The aftermath of a landslide in Palpa District on 24 September 2020, which left one person dead and four more missing. Kathmandhu Post.

Monsoons are tropical sea breezes triggered by heating of the land during the warmer part of the year (summer). Both the land and sea are warmed by the Sun, but the land has a lower ability to absorb heat, radiating it back so that the air above landmasses becomes significantly warmer than that over the sea, causing the air above the land to rise and drawing in water from over the sea; since this has also been warmed it carries a high evaporated water content, and brings with it heavy rainfall. In the tropical dry season the situation is reversed, as the air over the land cools more rapidly with the seasons, leading to warmer air over the sea, and thus breezes moving from the shore to the sea (where air is rising more rapidly) and a drying of the climate.
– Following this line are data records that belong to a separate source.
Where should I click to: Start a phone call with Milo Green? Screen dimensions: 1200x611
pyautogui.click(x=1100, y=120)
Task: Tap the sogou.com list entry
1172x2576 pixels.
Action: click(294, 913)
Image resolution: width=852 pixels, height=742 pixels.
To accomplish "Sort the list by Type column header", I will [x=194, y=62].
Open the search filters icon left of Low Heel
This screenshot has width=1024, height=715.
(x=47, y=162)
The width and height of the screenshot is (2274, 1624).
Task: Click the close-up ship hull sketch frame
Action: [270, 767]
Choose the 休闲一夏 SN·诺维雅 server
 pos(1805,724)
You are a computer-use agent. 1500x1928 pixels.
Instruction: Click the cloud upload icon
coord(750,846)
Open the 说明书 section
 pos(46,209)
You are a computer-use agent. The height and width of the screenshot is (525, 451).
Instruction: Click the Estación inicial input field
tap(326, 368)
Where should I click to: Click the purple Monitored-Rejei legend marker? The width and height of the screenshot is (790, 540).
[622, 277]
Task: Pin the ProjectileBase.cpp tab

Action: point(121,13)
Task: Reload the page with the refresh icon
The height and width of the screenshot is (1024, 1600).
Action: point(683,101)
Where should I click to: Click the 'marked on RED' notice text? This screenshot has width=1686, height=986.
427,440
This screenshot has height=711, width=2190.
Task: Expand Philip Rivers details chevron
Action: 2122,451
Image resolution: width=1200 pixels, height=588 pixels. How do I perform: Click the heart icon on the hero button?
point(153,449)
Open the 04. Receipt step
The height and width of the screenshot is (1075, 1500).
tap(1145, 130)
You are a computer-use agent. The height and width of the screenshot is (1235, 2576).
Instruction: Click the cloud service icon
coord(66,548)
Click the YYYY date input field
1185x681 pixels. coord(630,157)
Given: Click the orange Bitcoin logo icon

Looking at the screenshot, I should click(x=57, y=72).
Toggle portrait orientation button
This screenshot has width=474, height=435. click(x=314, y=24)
This situation is particularly intense in South Asia, due to the presence of the Himalayas. High mountain ranges tend to force winds hitting them upwards, which amplifies the South Asian Summer Monsoon, with higher winds leading to more upward air movement, thus drawing in further air from the sea.

 
Diagrammatic representation of wind and rainfall patterns in a tropical monsoon climate. Geosciences/University of Arizona.